What to work on ->
From the records below, copy out exactly the lines from the one containing "Instruction: Select Reset" to the one containing "Close the active", both included. Add nothing else.

*** Provided data ***

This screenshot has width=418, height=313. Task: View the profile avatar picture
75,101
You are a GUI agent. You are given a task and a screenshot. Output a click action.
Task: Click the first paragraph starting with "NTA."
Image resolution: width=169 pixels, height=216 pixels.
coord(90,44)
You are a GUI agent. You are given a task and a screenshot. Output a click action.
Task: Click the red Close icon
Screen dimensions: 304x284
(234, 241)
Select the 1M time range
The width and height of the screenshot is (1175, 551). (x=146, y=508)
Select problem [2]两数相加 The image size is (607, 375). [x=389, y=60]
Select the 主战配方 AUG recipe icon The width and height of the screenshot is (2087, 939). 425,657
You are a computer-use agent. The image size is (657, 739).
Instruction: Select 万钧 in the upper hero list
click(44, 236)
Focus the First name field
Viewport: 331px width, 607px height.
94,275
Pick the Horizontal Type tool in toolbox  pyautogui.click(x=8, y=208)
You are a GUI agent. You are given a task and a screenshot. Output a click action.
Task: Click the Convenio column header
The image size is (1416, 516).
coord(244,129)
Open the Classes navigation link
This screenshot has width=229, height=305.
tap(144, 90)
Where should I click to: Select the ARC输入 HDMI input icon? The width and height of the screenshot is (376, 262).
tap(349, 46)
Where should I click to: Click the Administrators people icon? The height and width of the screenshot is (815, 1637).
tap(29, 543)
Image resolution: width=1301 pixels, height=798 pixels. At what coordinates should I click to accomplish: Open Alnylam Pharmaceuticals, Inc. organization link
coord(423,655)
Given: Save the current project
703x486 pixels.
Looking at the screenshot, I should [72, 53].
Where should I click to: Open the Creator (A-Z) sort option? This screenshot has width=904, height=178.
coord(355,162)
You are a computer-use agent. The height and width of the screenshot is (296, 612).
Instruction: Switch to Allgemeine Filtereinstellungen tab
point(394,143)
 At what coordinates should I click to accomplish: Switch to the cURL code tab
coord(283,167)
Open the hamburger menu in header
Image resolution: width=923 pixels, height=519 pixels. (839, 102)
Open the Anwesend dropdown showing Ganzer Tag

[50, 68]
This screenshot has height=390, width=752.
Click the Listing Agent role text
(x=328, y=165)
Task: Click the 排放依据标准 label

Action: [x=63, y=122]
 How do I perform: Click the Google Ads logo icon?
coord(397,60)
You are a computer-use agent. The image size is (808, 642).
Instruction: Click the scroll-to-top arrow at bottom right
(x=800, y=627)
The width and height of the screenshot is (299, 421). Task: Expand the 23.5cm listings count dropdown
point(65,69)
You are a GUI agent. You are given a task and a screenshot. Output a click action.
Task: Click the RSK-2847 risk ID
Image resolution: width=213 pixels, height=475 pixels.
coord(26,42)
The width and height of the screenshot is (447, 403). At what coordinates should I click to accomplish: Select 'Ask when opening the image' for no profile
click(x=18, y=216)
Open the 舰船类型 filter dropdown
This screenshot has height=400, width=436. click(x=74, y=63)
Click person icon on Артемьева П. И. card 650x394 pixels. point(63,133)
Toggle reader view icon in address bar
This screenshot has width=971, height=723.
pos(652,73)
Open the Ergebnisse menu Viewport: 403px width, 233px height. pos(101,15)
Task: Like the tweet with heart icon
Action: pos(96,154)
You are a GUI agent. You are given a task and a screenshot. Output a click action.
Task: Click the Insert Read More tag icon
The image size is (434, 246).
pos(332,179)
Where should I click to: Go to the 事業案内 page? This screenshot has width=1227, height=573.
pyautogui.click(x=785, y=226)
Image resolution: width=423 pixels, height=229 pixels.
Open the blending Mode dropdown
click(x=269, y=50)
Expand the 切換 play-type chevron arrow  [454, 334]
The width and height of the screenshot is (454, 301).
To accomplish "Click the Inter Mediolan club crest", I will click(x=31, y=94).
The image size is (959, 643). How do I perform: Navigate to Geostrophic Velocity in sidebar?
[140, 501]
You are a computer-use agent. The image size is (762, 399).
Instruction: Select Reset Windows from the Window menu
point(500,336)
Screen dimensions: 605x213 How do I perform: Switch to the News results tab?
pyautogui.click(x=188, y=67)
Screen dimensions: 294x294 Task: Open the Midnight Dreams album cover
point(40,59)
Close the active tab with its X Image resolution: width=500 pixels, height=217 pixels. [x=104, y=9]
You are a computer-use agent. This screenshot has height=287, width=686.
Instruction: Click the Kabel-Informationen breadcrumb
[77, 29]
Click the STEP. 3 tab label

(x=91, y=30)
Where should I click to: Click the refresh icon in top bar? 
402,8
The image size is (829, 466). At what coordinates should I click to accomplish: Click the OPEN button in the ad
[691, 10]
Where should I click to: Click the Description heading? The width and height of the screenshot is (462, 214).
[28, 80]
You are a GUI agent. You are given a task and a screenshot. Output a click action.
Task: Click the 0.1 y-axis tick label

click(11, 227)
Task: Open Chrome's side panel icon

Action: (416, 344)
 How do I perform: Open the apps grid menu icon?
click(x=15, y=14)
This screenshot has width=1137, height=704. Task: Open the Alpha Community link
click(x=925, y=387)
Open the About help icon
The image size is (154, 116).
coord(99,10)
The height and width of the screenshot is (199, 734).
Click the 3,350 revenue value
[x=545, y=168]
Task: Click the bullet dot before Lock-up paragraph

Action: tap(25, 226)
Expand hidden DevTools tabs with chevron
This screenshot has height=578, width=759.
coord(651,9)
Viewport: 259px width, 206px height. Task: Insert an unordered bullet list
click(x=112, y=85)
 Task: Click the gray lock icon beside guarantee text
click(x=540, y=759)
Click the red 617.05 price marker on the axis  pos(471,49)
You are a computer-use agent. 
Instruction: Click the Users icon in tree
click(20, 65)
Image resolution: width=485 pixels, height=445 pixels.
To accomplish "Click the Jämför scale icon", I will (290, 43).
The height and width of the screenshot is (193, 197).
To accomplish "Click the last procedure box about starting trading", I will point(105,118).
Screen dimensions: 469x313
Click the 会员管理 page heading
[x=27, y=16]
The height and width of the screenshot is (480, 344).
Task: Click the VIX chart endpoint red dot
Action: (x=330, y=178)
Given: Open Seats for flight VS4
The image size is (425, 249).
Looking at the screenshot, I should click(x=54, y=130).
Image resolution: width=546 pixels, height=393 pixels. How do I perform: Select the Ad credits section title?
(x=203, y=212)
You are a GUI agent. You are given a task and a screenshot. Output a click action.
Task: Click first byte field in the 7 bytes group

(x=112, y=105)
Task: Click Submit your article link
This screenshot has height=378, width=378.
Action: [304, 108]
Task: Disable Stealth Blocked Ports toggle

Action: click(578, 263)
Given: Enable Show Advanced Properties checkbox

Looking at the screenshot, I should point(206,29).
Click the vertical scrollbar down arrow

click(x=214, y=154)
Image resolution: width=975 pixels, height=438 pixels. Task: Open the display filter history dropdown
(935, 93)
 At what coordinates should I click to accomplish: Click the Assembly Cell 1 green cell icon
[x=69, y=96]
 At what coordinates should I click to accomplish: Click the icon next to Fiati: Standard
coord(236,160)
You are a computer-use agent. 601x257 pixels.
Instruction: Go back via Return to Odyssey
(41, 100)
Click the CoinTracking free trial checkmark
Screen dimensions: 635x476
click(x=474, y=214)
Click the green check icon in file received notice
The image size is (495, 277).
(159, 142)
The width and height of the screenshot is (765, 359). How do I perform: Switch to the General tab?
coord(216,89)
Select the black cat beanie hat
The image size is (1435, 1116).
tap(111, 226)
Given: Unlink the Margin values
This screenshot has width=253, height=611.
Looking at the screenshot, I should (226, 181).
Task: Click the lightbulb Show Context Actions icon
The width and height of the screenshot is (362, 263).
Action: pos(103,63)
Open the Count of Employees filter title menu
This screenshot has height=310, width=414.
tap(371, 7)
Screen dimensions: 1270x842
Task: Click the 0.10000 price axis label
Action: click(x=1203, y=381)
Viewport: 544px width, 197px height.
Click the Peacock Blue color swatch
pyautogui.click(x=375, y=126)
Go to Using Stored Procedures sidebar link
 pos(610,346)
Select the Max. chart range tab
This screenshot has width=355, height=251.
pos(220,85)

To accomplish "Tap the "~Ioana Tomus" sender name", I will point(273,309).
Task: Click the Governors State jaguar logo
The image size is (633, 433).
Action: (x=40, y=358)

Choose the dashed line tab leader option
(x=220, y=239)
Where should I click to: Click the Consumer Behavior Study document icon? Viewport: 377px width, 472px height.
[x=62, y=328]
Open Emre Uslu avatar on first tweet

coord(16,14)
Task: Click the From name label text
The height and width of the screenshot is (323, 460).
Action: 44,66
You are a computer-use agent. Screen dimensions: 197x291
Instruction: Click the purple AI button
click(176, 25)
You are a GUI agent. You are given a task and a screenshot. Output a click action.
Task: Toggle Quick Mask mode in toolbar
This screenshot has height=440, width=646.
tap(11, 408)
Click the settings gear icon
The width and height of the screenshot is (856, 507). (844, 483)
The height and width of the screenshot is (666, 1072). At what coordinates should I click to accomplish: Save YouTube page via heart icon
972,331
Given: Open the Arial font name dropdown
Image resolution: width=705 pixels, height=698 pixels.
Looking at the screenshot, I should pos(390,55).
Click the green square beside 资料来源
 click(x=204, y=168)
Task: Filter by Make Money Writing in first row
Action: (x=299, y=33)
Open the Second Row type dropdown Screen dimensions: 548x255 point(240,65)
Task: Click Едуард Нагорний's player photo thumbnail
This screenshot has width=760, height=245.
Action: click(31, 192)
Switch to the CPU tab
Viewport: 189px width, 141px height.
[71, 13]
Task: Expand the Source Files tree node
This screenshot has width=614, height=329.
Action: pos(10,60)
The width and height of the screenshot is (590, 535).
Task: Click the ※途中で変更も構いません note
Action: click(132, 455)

*** End of Provided data ***

The answer ->
Instruction: Select Reset Windows from the Window menu
point(500,336)
Screen dimensions: 605x213 How do I perform: Switch to the News results tab?
pyautogui.click(x=188, y=67)
Screen dimensions: 294x294 Task: Open the Midnight Dreams album cover
point(40,59)
Close the active tab with its X Image resolution: width=500 pixels, height=217 pixels. [x=104, y=9]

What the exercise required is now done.